The colonel frowned.

“It’s a device that swings cables with weights on them in a pattern across a six- or eight-foot strip of land,” Murdock said. “It pulverizes the land and explodes over ninety percent of planted mines. Should work well on these devices.”

“But it would be too slow and too expensive,” the colonel said. “Any other ideas?”

“What sets them off?” Jaybird asked.

“Body heat. When one is picked up and held, it takes about ten seconds of body heat from a finger or two to explode the device. They can lay in the sun for two hours at a hundred degrees and not go off.”
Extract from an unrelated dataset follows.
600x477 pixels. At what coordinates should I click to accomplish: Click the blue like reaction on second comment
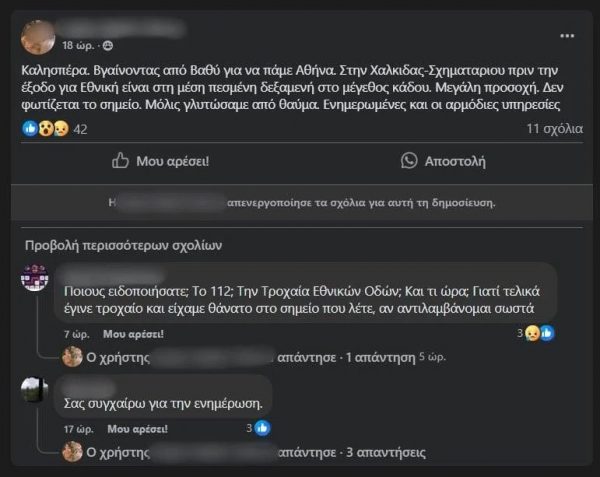(x=262, y=427)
“The best solution is to go after the ones who plant the devices,” Murdock said. “You undoubtedly tried that. What results did you get?”

“Two blank walls. Both ended with the fishing boats that were used to scatter the items. Both boats were owned by a large Israeli fishing company. The officials and the boat captains and crew had no clue about the explosives.”

“That still has to be the way to go,” Murdock said. “Let us shadow one or two of these boats from the water. They won’t see us, but we’ll know every move they make. We’ll have more people on the dock and on shore and in cars. We’ll grab every person who even touches the boat before it goes out and after it comes back. There have to be some leads to the supply point where the explosives are smuggled on board the ship. It could be a supplier taking in lunches for the fishermen. It might be the iceman or the mechanic who works on the boat. It has to be somebody there somewhere. And we’ll find him. If nothing else works, we’ll put men on board suspect boats as deckhands.”